● ASSIGNMENT
Every line below that holds the string "Collapse" should be copied.

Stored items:

▬▬▬▬▬▬

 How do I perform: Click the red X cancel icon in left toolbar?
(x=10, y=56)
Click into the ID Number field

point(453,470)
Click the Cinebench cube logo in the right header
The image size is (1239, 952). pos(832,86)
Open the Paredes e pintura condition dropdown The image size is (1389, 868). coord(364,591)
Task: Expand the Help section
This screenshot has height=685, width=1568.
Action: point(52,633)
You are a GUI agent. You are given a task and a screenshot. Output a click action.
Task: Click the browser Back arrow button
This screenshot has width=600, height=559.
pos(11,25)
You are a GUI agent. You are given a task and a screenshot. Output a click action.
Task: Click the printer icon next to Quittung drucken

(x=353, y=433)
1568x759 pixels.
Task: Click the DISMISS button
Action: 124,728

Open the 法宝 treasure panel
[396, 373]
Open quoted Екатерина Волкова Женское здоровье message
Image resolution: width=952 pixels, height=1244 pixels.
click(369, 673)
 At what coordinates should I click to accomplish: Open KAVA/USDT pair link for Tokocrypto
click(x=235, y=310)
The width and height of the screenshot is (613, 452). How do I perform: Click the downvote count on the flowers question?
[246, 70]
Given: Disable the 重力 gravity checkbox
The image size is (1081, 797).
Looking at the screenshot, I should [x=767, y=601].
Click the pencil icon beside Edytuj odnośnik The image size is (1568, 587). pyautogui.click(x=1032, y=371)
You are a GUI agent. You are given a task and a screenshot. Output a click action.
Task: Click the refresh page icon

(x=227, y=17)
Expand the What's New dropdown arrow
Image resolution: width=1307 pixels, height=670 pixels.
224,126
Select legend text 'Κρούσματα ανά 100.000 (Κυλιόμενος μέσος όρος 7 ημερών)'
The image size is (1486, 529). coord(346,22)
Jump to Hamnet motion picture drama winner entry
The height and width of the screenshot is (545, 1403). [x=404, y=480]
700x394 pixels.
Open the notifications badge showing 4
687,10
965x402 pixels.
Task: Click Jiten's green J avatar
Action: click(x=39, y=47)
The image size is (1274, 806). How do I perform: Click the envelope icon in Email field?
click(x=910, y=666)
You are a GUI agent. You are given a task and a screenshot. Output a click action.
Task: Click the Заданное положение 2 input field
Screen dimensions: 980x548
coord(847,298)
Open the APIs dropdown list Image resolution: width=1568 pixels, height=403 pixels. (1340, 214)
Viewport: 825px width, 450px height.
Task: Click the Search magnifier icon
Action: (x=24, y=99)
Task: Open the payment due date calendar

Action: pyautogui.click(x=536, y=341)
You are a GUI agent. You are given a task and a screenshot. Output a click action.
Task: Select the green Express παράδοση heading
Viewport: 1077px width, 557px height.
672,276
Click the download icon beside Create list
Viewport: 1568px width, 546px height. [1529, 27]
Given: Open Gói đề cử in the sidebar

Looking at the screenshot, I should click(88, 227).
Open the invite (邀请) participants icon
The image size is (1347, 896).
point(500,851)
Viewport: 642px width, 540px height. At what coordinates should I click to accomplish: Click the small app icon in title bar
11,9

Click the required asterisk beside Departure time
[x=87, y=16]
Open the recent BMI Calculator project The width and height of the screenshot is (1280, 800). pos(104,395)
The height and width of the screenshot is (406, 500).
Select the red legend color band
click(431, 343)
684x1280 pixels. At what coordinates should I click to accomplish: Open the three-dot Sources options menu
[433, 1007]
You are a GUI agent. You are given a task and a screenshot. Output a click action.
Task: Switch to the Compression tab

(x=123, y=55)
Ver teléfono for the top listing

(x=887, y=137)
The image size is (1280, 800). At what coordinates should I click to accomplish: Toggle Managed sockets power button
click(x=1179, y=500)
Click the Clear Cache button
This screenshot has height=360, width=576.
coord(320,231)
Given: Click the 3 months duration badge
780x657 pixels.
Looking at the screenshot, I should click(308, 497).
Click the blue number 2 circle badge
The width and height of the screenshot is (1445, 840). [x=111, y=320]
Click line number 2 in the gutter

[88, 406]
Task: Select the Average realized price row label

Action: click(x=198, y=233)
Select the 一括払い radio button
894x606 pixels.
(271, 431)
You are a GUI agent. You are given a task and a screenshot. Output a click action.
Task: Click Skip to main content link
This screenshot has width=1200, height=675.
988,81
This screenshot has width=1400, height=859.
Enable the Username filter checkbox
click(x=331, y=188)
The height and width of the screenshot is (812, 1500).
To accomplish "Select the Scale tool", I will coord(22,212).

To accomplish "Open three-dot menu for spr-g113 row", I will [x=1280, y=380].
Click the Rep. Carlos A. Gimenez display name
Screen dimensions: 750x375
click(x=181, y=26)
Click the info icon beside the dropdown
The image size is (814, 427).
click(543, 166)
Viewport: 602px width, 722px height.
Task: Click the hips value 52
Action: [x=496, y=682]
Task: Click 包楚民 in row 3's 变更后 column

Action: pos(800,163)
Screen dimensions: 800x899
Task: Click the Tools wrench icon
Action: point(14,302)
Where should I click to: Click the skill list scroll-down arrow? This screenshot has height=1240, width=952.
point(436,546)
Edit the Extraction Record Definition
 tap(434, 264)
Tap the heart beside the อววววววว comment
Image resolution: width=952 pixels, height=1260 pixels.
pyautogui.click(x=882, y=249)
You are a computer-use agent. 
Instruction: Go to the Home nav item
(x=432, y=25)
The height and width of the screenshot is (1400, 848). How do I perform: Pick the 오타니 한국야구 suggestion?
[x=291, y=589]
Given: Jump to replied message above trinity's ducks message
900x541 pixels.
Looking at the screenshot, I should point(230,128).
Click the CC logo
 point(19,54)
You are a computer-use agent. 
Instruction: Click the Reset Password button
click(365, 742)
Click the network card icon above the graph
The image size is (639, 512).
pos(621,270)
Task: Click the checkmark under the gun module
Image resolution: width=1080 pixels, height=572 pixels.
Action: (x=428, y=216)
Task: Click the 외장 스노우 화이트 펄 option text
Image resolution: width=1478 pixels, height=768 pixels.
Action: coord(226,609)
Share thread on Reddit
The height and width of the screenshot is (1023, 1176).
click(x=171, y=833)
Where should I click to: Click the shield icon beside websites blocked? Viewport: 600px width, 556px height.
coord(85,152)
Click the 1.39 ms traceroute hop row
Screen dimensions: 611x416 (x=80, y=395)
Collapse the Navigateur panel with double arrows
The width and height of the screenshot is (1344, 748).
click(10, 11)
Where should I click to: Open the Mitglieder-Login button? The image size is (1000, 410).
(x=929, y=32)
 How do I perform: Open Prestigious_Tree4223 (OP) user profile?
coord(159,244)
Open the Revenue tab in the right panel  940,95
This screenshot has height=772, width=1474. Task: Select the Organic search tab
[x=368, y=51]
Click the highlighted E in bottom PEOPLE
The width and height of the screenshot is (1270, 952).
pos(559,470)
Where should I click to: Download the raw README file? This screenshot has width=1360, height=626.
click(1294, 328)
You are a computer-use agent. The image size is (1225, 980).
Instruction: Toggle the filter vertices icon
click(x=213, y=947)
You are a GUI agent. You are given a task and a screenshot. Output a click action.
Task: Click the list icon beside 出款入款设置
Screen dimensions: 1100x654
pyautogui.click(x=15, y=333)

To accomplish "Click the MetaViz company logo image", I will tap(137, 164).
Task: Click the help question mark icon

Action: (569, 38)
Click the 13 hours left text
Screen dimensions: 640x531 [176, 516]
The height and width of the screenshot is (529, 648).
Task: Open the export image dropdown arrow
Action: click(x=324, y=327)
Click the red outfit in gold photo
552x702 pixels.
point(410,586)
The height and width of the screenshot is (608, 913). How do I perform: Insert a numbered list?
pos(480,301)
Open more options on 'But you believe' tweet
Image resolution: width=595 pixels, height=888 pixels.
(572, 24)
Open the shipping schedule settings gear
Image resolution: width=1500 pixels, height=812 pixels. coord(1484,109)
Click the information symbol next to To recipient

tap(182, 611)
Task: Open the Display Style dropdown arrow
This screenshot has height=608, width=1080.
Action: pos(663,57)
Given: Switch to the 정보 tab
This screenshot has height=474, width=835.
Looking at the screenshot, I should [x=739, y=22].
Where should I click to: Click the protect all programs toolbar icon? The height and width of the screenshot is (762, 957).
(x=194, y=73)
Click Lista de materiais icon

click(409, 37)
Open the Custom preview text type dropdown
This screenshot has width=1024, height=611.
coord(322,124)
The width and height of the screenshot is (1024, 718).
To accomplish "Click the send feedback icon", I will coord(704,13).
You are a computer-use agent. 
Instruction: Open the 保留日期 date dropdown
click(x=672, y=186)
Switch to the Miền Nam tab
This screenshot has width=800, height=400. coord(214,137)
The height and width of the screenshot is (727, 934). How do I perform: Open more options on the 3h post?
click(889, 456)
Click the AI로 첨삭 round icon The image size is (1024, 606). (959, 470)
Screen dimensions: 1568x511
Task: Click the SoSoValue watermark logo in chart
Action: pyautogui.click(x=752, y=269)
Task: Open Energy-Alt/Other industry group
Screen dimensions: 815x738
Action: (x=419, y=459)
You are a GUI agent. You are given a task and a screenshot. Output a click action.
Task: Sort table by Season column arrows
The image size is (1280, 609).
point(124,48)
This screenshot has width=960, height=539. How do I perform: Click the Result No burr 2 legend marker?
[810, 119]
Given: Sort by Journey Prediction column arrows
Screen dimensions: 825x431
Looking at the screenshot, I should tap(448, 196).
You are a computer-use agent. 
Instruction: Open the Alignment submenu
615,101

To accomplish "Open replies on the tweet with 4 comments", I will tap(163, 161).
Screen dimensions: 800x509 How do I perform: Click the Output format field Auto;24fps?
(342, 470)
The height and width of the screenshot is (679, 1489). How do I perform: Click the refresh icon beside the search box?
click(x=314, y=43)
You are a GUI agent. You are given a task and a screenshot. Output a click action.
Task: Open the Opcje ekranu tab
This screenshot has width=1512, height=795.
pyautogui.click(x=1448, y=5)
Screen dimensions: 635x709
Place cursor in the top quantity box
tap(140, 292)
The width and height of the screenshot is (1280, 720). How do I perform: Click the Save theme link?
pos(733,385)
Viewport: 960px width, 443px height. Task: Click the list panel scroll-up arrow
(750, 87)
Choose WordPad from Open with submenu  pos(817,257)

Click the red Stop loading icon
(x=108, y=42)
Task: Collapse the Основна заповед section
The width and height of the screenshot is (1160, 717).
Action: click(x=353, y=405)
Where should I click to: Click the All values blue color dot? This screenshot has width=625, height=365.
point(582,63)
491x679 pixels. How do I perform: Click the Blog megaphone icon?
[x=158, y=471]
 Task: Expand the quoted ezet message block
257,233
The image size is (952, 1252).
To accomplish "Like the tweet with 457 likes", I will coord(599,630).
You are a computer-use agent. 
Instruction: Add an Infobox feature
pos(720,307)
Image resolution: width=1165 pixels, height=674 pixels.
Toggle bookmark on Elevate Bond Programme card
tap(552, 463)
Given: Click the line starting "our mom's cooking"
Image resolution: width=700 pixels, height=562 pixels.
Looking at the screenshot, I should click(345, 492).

▬▬▬▬▬▬

● EXERCISE RESULT
Collapse the Navigateur panel with double arrows
Task: Collapse the Основна заповед section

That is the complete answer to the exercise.